Харольд, видя, что я остановила машину, начал теснить коллег-журналистов к обочине. Он был уже рядом. Парень в машине увидел, о ком шла речь, и вопросительно уставился на меня.

– Этих? – усмехнулся он.

– Угу. – Я приняла смелую позу.

– Давай. – Он вышел из машины и поспешил на помощь Харольду.

– Вот деньги, – сунула я бугаю пятидесятирулевку, – до городского парка.

– О'кей, – не моргнув глазом, парень затолкал в машину упиравшихся Женьку и Валерку, – а ты, цыпонька?

– А как же, – я открыла дверь и, к удивлению Харольда, села на переднее сиденье, – поехали.

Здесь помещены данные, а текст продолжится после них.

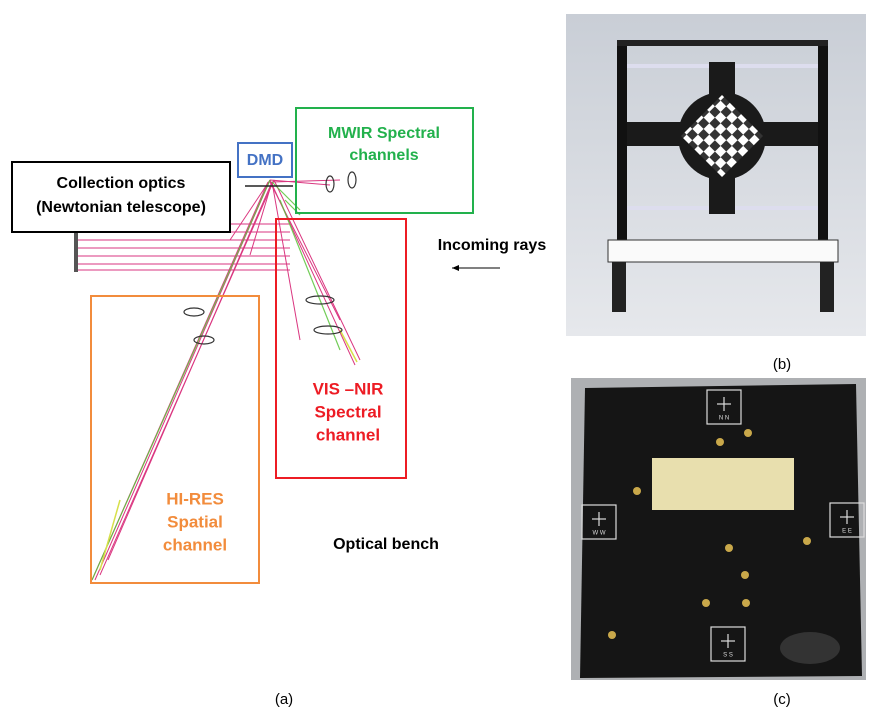 This screenshot has height=721, width=878. I want to click on photo-mark: W W, so click(600, 534).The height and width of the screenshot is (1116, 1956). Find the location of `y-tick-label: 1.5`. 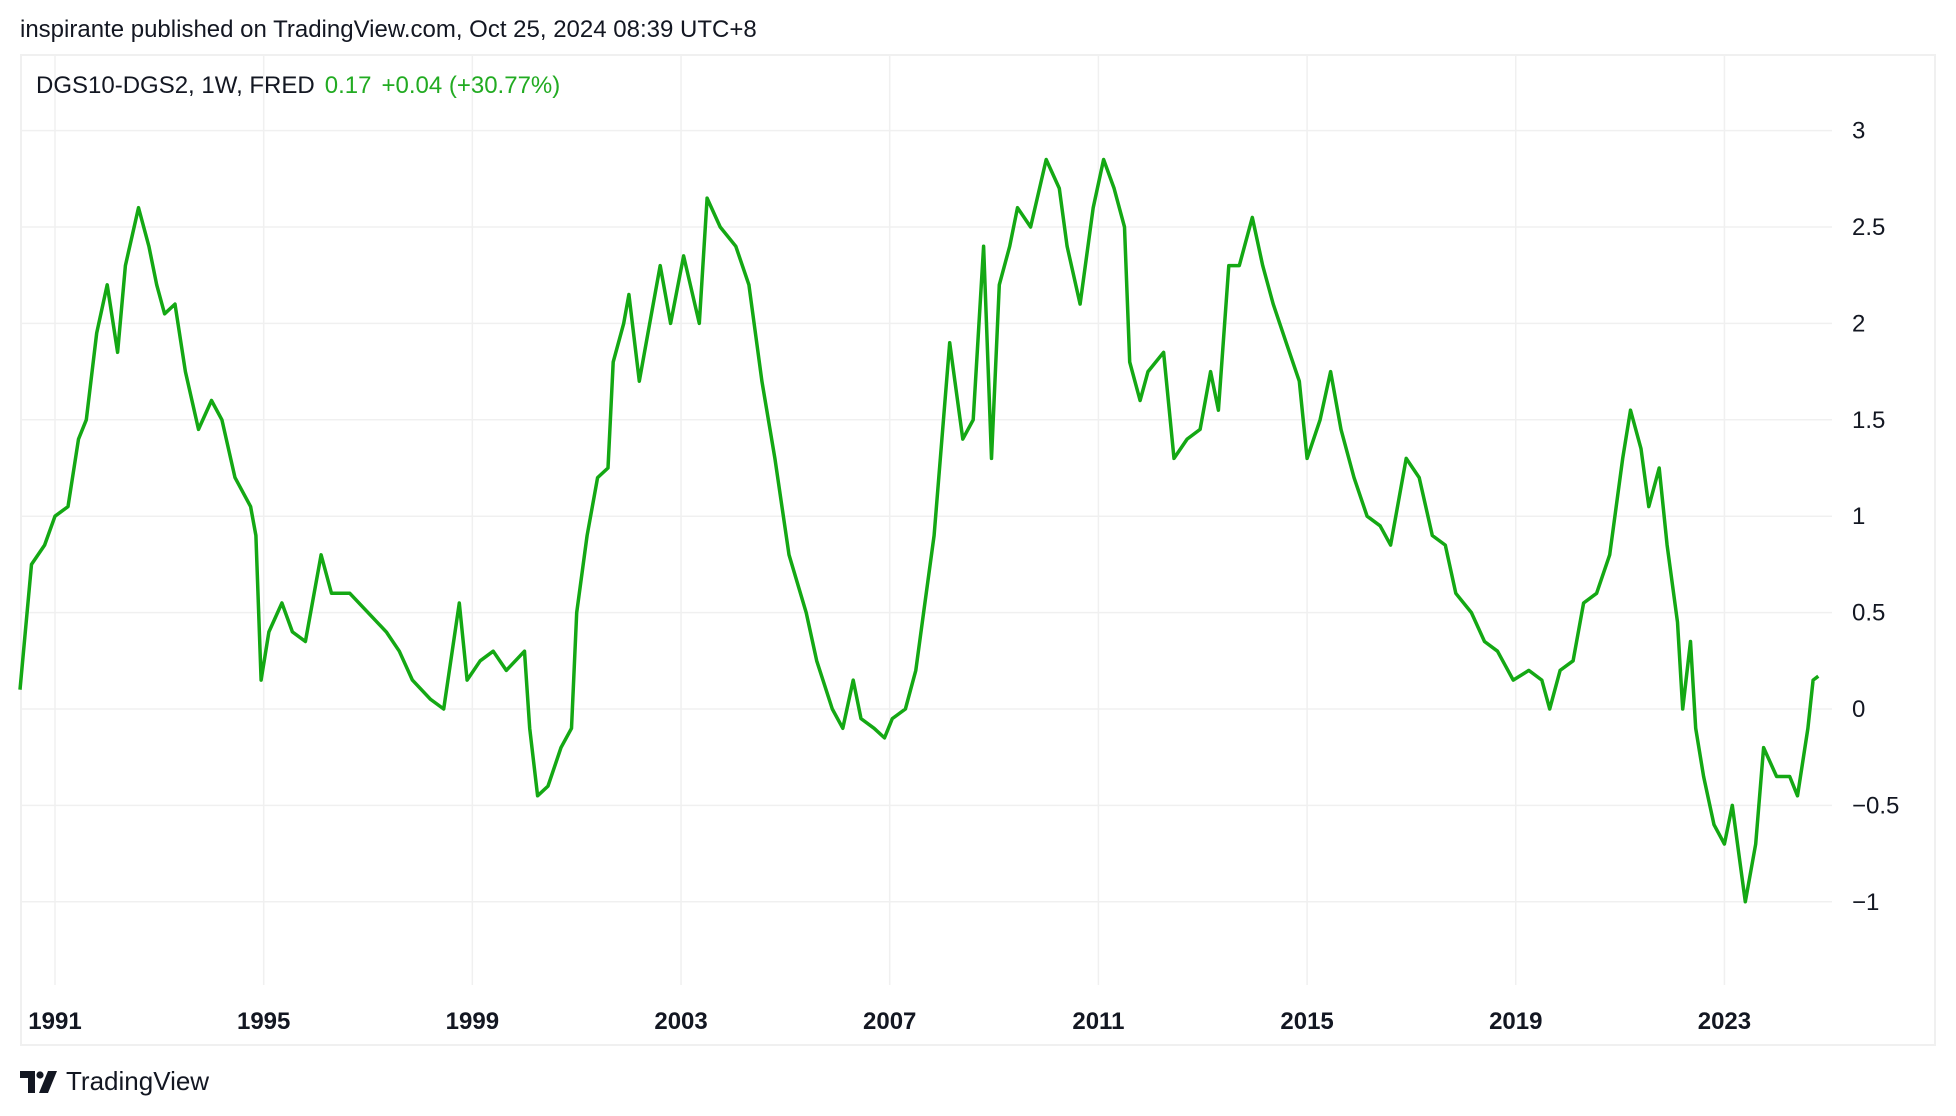

y-tick-label: 1.5 is located at coordinates (1868, 420).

– Ольга, – закричал Харольд, – ты куда?

«Девятка» резко стартанула, голос Харольда повис в промозглом ночном воздухе. Я высунулась из машины и, чувствуя в душе закипающую садистскую радость, послала Харольду воздушный поцелуй.

– Останови-ка здесь, – обратилась я к парню, когда мы уже почти подъехали ко Второй Садовой, – забегу к подруге.

– Да ладно тебе, – парень недовольно насупился.

Валерка и Женька подозрительно молчали. Потом Женька как-то обиженно спросил:

– Бойкова, ты куда нас тащишь?

– Ха-ха, – рассмеялся водитель, – ну, мужики, вы даете!

– Фрицу какому-то нас спихнула, – прогнусавил Валерка.

– Не волнуйтесь, мальчики, через пару минут будете дома пить чай с баранками. А мне нужно за Ленкой сгонять, нас, – я лукаво скосила глаза на бугая, – ждет сумасшедшая ночь, правда?

– Ну, ты – огонь! – восхищенно присвистнул бугай. – Меня Жорой зовут, а тебя?

– А ее Олей, – дурашливо проблеял Валерка.

– Ну вы, двое из ларца, заткнитесь, – скомандовала я, – Жора тормозни-ка здесь.

– А может, вначале этих придурков отвезем, а потом за Ленкой?

– Да я боюсь, как бы она не слиняла или спать не легла. Я мигом. А ты пока с этими пообщайся, – пренебрежительно махнула я рукой в сторону своих коллег-журналистов.

– Ты кого это придурками назвал?! – вызывающе заорал Валерка.

– Сядь мужик, не суетись, не порть программы, – с иронией сказал Жора, останавливая «девятку» на троллейбусной остановке. – Только одна нога – здесь, другая – там, – осмелился поставить он мне условие.

– Не переживай, Жорик, – разошлась я, – нам ничто не сможет помешать!

Спиртное, что ли, забродило во мне жаждой авантюры и театрального действа, только я гордо вышла из машины и, хлопнув дверцей, с ленивой кошачьей грацией направилась во двор девятиэтажного дома, тянувшегося на целый квартал.

– А побыстрее? – фамильярно крикнул мне вдогонку парень.

– У меня каблуки высокие, – томно протянула я, еле сдерживая приступ хохота.

«Нервы совсем расшатались», – подумала я, заворачивая за угол.

Как вы уже, наверное, догадались, я не вернулась в машину, где меня ожидали Жора и два моих «приятеля», ни через пять, ни через тридцать пять минут. Более того, выйдя с другой стороны двора, я поймала машину и без проблем доехала до «Немецкого дома», рядом с которым мокла под дождем моя «Лада». Довольная хотя бы тем, что мне удалось одним ударом избавиться сразу от нескольких мужчин, я вернулась домой, и первое, что сделала, – залезла под горячий душ.